KATIE: The homework.

CORBIN: Yeah, exactly. ‘Cause so much of what happens from that standpoint on is dependent on what we teach you. So, it’s very much an educational thing in addition to a physical thing. Because if you’re seeing me once or twice a week for six to eight weeks or whatever, in totality of it all, that’s a very short amount of time but if we can teach you how to keep up with things and how to be very consistent and diligent at home, that’s gonna make a world difference because you’re gonna get way more time and just exposure to the things that you need to get. I know that’s a long, convoluted answer to it, but all in all, the biggest thing that we’re trying to do is educate people and teach them and then when they’re in the clinic, we adjust and basically modify and progress as much as we can.

KATIE: Yeah, as you talk about education, I think -- I’ve done physical therapy a few times and it always amazes me, like, when I’m starting. It’s very basic, fundamental things that they’ve had me do and it’s, kind of, like, make me realize that, like, I think sometimes when I’m working out and exercising, I’m way focused on the end product and not, like, the process. And physical therapy has helped me, kinda, realize, like, no, there’s a lot of process here.

CORBIN: Very much so. Yeah. And it’s a humbling experience for a lot of people. We’ll get them in and we’re doing little one pound weight exercises, and they look at us like we’re crazy when we hand them these little pink dumbbells and it’s like well yes, it seems rudimentary, it seems very, like, benign and fundamental but there’s a reason behind it, right? Generally, like, it’s those little, small muscle groups that you don’t work in the gym that end up weak, that end up over elongated and things like that and those are the ones that are, kind of, the trouble factor, the root cause of the issue. And so, yeah, whenever I get a 18 year old in here and I’m giving them little pink dumbbells, I have to very, very carefully approach that to gain their buy-in so that they’re not saying, “This guy doesn’t know what he’s doing, I’m gonna just go back to the gym and hopefully it gets better on its own.” We’re having to very, very carefully educate them on like, “So, the muscles that we’re working are very small, they’re, like, less than an inch in diameter. These light weights are gonna help you target that area that we want specifically which will ultimately, eventually get us to the point that we want, but that way we’re not missing the boat. And if we lift too heavy, you end up working the wrong muscles,” so on and so forth so.

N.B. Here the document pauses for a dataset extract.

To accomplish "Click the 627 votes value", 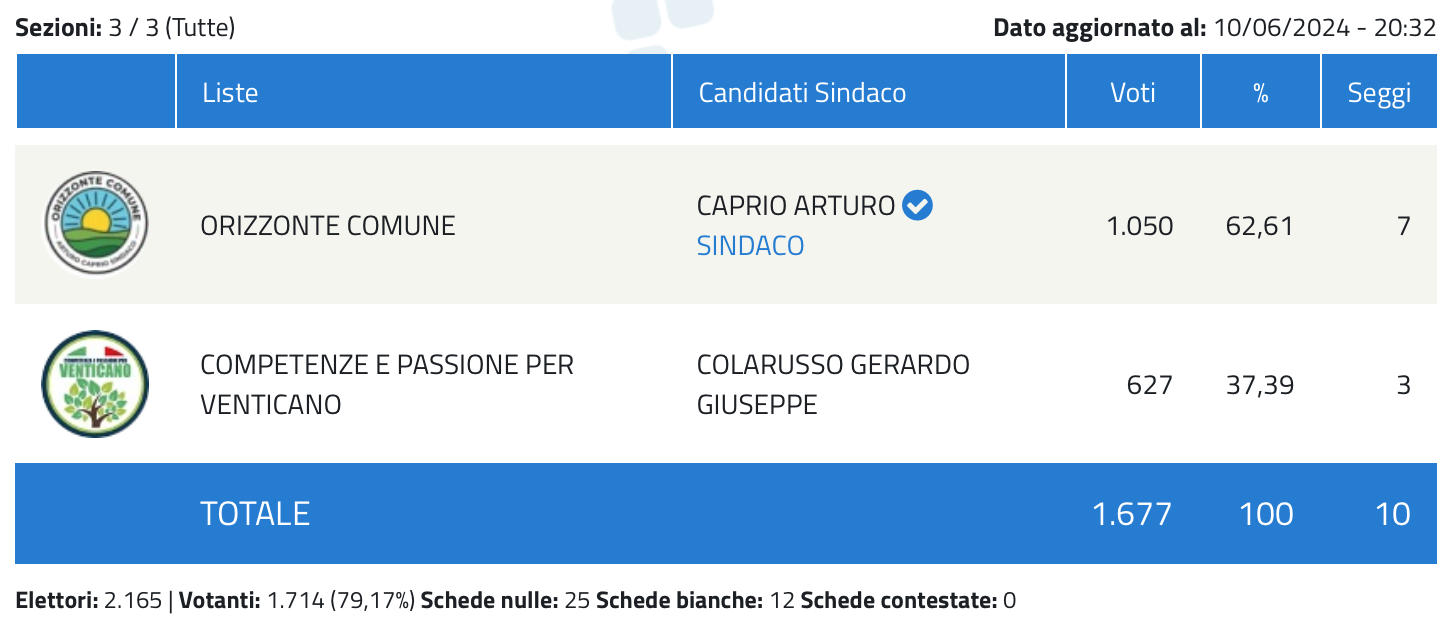I will coord(1149,384).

KATIE: Yeah, it’s exactly that I think in my mind ‘cause I mean, in -- It’s these large muscle groups. Like, when I’m doing, like -- When I’m working out, I’m going, like, full speed and, like, the goal is to, like, lift as hard as I can or something like that. I often don’t take a step back and I’m like, “What about just” -- You know, like you said, these fine motor skills, the basics, the fundamentals and --
CORBIN:
Exactly. I try to preach, like, we never wanna forget the basics and I teach this to all of our students and residents. If you neglect the basics, that’s when the bigger, sexier stuff will not happen the way that you want it to. And if you want to be successful with that stuff, I’m all for it and that’s what I’m pushing for, but we always have to bring it back down to, like, those foundational elements because if there is weakness in any little group or if there’s a range of motion issue that we’re just glossing over and neglecting, that’s where those problems, kind of, compound down the road.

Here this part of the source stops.